I think Tom Randall is pointing out that it can be done (undercamming larger cams) and is regularly done.. but I don't believe that is safe by any stretch.

I mainly place 5s and up when I climb (for some strange reason..). And the fact is, most of the time you place what you've got. The crack gets huge, your cam gets tipped and you say a prayer and go.

Ray Lovestead wrote:I think Tom Randall is pointing out that it can be done (undercamming larger cams) and is regularly done.. but I don't believe that is safe by any stretch. I mainly place 5s and up when I climb (for some strange reason..). And the fact is, most of the time you place what you've got.

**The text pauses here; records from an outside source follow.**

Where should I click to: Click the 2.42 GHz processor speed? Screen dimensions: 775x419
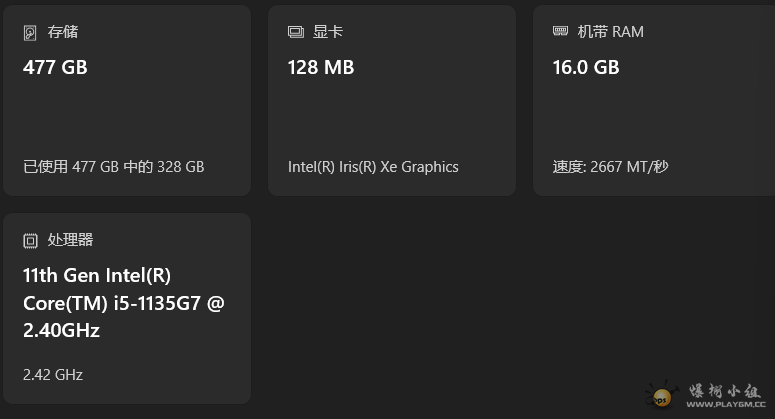[x=53, y=375]
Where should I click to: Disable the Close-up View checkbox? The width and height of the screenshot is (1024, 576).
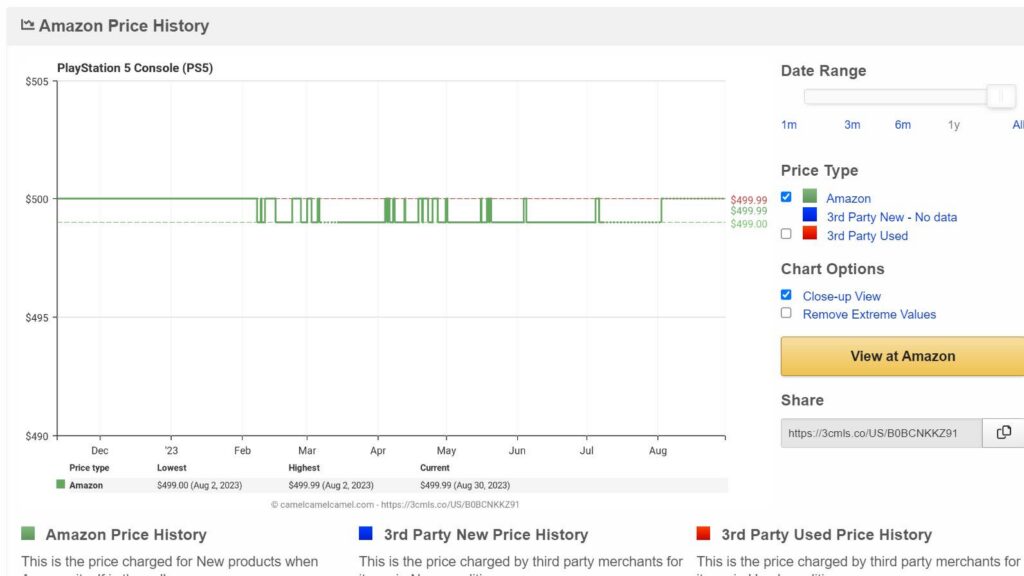(786, 295)
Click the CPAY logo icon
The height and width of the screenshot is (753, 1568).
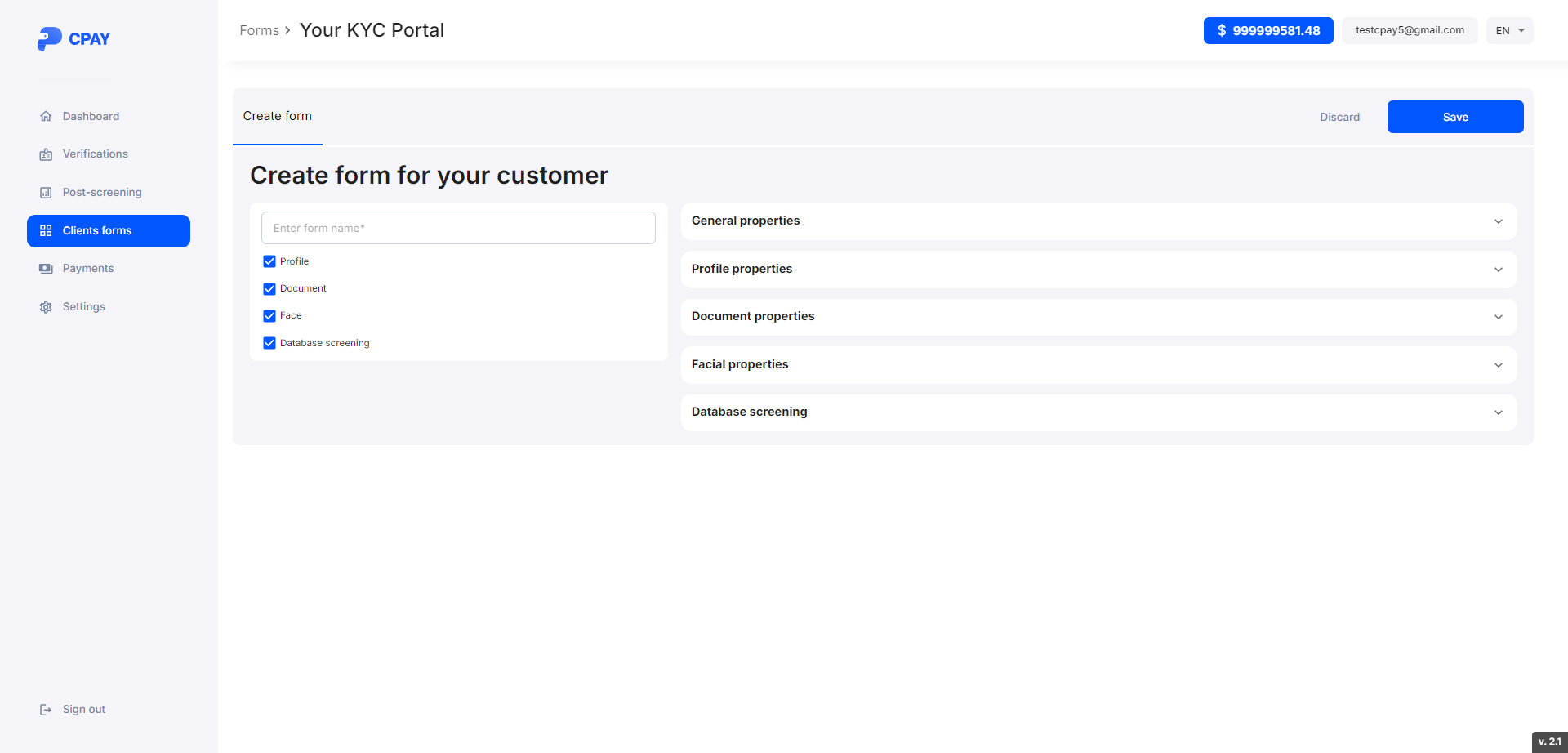pyautogui.click(x=49, y=38)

The crack gets huge, your cam gets tipped and you say a prayer and go.

So you think that this is done because they don't carry anything larger than a #6 cam on them and that is the largest piece of protection they've got to protect large cracks with? So he protects it as well as he can to the point of under camming and move on?

I've carried Valley Giant 9s that I tipped out and made do. A lot of times that is the end of the story. You can keep climbing or give up.

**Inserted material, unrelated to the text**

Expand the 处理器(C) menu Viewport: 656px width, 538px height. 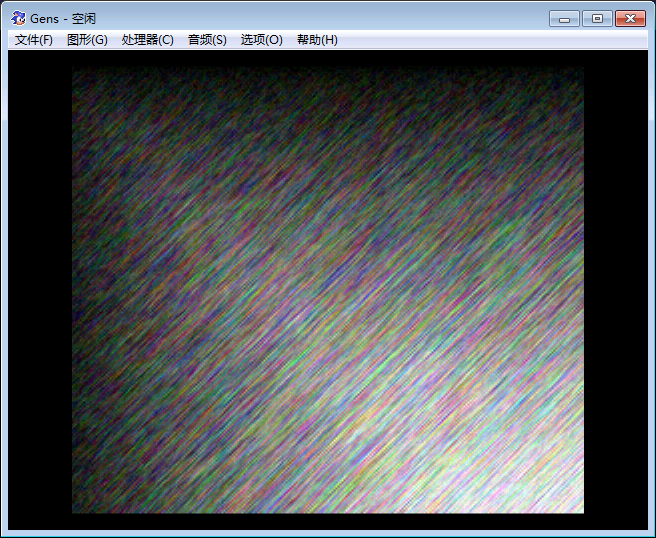tap(147, 40)
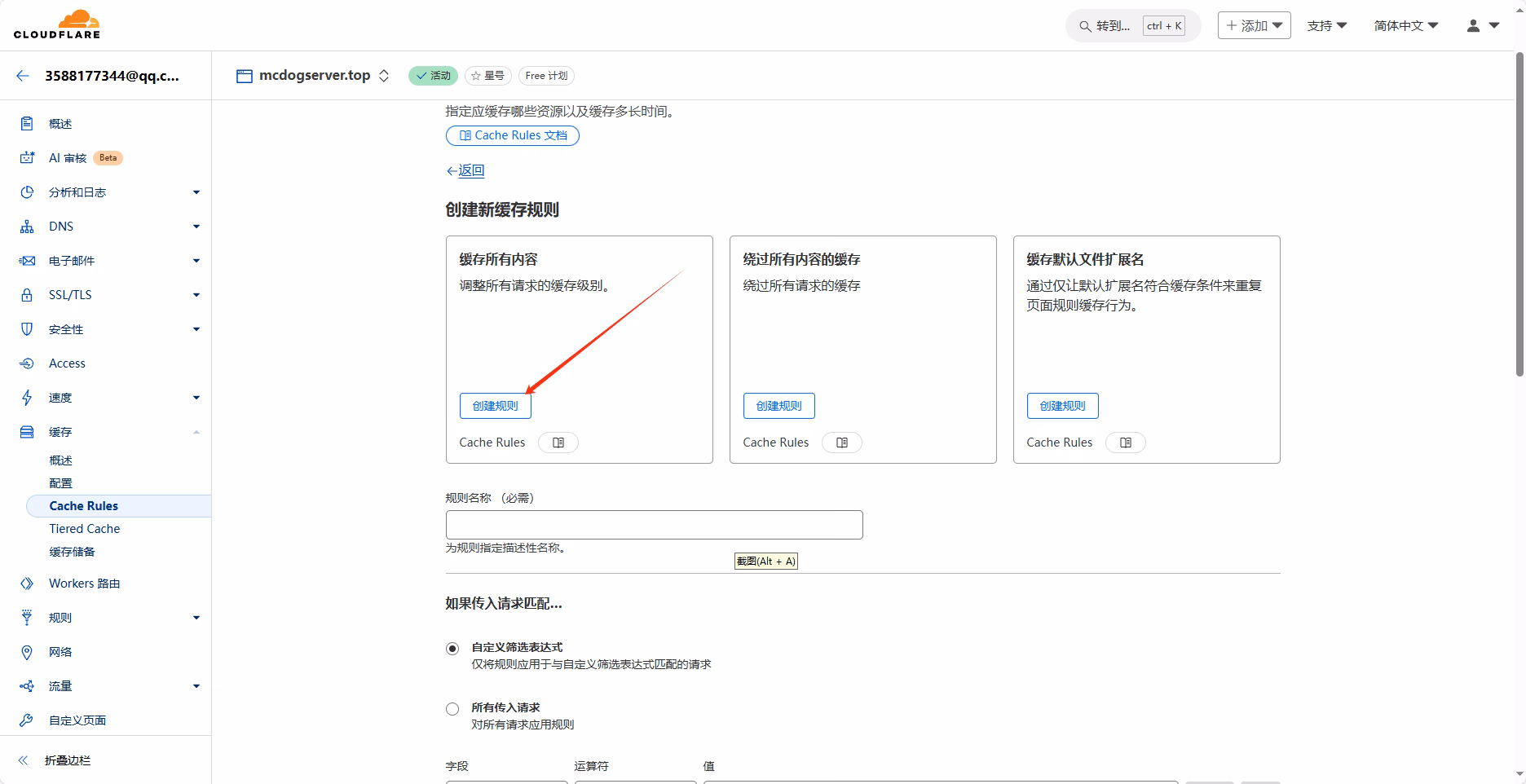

Here's a slide I made as part of a "Physics of Climbing" presentation I gave last semester to my students. It provides equations for the forces on a cam lobe as a function of the camming angle beta. You choose the shape of the cam lobe such that beta is the same no matter how much the cam lobe is retracted. Thus, you will have the SAME amount of force on the cam lobe regardless of retraction. Side note: the shape that accomplishes this is the logarithmic spiral.

Of course, this is the ideal world where everything is infinitely rigid. In reality, the rock and the cam lobes will compress a little bit when force is applied. Thus, the cam will move a little bit and the lobes will rotate about the axle when it is loaded. Therefore, you better make sure that this rotation doesn't compromise the cam's function. You retract a cam by >50% to ensure that it still functions under these deformations.

Forces on a cam lobe

By the way, just to put in some numbers, Black Diamond uses a camming angle of 14.5degrees. Plugging that into the equation for N (the normal force acting on the cam lobe), gives N to be approximately 2F_applied. So for a given force, you do get a multiplicative effect. You can redo the whole analysis for a flared (not an ideal parallel sided crack) crack and it turns out that the multiplicative factor increases with increasing amounts of flare.

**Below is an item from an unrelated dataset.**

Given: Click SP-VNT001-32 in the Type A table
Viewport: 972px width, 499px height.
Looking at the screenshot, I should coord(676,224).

Bob Johnson wrote:You retract a cam by >50% to ensure that it still functions under these deformations.

Except the deformations are nowhere near the degree where you need >50% retraction.

It's been a while. Why isn't there a vertical component to the reaction force at the cam axle? Why half the applied force?

Also. The buckling equations are relevant to your VGs.

EJD wrote:It's been a while. Why isn't there a vertical component to the reaction force at the cam axle? Why half the applied force?

Because it's a diagram of forces ON the cam lobe. The lobe doesn't feel the reaction force, but the axle does. And it's half the applied force because, in the ideal case, half the force is applied to each lobe (the left and right).

patto wrote: Except the deformations are nowhere near the degree where you need >50% retraction.

Right. I just assumed 50-80% was a "rule" that was established by empirical testing of the devices. Does anyone have more information about where that range comes from?